I often hear from non-manufacturing companies that, since they don’t have supply chains nearly as significant as those of manufacturers, they’re already doing a lot of what they could do: telecommuting, putting solar panels on their office buildings, recycling, community volunteering, etc. All good. But what about the products and services offered? What about the cable company with 17,000 vehicles that doesn’t consider how choosing to develop a new set-top box vs a new software interface may be much more likely to ultimately result in more repair trips for those trucks? What about the software company that doesn’t consider how one new feature that causes latency in the software’s response times, vs another new feature that doesn’t, increases loads on its data centers (more energy, more emissions — especially with millions or even thousands of users)?

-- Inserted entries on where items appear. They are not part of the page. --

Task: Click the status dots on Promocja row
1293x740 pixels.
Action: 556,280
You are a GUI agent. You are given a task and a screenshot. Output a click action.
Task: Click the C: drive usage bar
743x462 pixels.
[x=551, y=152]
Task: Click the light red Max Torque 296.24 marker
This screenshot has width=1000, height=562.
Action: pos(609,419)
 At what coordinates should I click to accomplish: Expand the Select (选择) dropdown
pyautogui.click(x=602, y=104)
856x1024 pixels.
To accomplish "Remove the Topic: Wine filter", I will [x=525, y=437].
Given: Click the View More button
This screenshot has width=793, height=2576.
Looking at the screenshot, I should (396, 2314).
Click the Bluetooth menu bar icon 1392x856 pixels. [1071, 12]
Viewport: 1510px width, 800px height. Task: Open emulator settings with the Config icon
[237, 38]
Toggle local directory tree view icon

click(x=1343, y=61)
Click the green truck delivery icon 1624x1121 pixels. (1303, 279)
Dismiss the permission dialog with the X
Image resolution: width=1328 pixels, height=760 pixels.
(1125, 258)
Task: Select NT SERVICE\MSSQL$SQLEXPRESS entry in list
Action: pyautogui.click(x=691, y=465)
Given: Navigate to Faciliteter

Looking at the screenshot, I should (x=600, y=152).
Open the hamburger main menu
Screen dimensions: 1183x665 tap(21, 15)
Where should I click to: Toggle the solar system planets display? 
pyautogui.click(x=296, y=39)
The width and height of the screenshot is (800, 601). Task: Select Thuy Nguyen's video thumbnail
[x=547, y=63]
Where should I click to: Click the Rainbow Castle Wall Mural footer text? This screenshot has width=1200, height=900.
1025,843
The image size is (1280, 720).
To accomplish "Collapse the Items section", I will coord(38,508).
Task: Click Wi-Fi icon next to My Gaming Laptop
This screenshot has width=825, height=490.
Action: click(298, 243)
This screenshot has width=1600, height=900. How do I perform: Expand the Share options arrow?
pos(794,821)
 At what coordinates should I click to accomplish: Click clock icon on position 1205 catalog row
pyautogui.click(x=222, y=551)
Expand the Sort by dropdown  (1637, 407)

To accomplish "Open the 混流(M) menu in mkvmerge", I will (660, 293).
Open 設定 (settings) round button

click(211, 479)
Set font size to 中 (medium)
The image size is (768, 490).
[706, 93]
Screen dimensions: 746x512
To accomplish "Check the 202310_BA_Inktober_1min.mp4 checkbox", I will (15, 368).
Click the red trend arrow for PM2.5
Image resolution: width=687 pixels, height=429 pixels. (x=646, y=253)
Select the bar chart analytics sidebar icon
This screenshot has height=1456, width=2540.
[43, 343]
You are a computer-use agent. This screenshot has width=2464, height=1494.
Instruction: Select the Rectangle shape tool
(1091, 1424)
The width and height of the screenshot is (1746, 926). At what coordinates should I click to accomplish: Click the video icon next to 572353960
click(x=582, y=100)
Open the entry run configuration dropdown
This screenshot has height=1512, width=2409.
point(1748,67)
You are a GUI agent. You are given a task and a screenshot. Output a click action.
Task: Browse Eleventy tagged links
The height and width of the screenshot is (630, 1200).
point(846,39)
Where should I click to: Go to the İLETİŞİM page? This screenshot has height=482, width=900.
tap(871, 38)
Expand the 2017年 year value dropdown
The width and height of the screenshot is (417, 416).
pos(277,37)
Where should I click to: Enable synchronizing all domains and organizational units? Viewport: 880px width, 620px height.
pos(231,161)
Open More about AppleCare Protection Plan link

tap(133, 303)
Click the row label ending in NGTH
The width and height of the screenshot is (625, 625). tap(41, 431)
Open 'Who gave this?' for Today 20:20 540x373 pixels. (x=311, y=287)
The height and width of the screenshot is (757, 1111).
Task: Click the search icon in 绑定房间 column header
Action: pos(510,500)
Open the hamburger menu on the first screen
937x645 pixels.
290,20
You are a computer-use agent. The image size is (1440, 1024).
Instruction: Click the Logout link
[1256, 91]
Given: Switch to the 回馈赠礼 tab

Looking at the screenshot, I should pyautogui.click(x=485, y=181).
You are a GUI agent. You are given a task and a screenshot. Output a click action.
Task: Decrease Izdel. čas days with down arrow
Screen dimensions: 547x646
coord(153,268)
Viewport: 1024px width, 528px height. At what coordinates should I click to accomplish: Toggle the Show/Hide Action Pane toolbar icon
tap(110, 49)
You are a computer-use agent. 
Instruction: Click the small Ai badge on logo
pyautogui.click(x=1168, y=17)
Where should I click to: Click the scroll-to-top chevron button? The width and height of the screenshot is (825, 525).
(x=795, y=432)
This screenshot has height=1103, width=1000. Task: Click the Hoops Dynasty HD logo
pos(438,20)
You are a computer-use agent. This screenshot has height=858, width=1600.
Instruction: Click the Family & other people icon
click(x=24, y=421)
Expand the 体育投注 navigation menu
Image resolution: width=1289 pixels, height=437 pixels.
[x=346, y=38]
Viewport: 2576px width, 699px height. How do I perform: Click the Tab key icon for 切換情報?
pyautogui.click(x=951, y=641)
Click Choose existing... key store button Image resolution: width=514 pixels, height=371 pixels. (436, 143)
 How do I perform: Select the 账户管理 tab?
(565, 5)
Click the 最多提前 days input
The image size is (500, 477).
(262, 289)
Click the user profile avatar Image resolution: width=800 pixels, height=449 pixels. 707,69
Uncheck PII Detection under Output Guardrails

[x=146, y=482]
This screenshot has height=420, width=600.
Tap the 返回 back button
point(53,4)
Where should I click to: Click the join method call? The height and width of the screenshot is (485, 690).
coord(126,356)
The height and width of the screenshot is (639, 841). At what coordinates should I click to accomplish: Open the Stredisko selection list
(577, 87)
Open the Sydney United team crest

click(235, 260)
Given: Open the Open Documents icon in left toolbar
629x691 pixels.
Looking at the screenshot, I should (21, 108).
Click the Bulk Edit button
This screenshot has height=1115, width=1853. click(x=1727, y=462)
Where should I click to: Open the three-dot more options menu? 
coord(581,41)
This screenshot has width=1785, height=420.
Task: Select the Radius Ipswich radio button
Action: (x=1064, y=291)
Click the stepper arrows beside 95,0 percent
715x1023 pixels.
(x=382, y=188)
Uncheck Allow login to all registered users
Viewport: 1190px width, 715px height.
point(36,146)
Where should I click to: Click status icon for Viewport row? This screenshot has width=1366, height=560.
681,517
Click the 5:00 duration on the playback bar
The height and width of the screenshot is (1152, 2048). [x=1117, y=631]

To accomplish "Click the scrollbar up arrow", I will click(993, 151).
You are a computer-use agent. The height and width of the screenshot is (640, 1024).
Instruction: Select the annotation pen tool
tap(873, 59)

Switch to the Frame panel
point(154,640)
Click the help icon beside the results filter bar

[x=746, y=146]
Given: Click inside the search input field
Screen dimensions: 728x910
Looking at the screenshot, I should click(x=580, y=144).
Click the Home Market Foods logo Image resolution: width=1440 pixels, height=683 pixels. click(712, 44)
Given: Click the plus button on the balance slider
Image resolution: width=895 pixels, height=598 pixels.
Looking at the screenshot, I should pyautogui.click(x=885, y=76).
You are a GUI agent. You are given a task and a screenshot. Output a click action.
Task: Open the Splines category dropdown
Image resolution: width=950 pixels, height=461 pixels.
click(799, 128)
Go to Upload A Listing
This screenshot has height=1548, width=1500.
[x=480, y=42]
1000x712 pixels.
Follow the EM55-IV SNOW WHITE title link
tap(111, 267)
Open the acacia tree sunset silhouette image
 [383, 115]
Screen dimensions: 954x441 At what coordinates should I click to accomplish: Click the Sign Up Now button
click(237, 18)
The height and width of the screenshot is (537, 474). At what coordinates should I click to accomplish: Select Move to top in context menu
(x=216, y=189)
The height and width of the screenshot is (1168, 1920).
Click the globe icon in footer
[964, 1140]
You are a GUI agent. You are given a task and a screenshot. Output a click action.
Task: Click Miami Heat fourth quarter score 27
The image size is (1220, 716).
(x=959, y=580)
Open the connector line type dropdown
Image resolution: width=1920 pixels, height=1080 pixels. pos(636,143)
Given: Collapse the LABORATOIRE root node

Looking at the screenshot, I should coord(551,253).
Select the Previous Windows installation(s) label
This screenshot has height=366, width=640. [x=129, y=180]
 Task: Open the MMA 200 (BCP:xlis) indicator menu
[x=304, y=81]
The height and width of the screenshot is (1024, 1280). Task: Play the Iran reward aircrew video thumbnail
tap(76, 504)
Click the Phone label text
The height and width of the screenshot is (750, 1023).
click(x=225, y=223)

It turns out that deciding if you’re ready is a lot like deciding if you’re happy. The only thing keeping people from deciding they’re happy is, well, just deciding. Just as happiness is a choice, so is choosing to decide you’re ready. “Ready” doesn’t mean totally or even confidently prepared. The sustainability journey has never been all or nothing. It’s much more like learning to walk than jumping out of an airplane. So, here’s a starter checklist to help you know when your company is ready — and any one of these can be enough of a spark to light a fire:

  1. At least someone in senior management has started tuning into the notion that the company’s future likely depends on affordable, renewable natural capital and a supply chain that can withstand the mounting pressures of a hotter and scarcer world.

  2. At your shareholder meetings, investors have begun asking what you’re doing to reduce your emissions, or conserve water, or reduce the toxins in your products or packaging, or even how you’re managing the risks of stranded assets.

  3. Your competitors are cleaning up their supply chains and committing to significant, quantified reductions in environmental footprint and/or natural capital dependencies.

  4. Your employees and candidates are more frequently asking about the company’s purpose and values as they relate to being a force for good.

  5. You feel a twinge of envy whenever you read about true sustainability leaders taking bold action and getting results.

Notice I didn’t mention regulatory/compliance pressure. Regulators don’t care if you’re ready. This is all about proactive, voluntary risk management.

Ready or not — volunteer your company to be more resilient, more admired, more profitable. If someone more influential than you in your organization is stopping you, you may be working for the wrong company. Or that may present an opportunity to show your personal leadership by more aggressively evangelizing the business case for sustainability until your company can say, like sustainability leaders today once said, ready or not — here we come!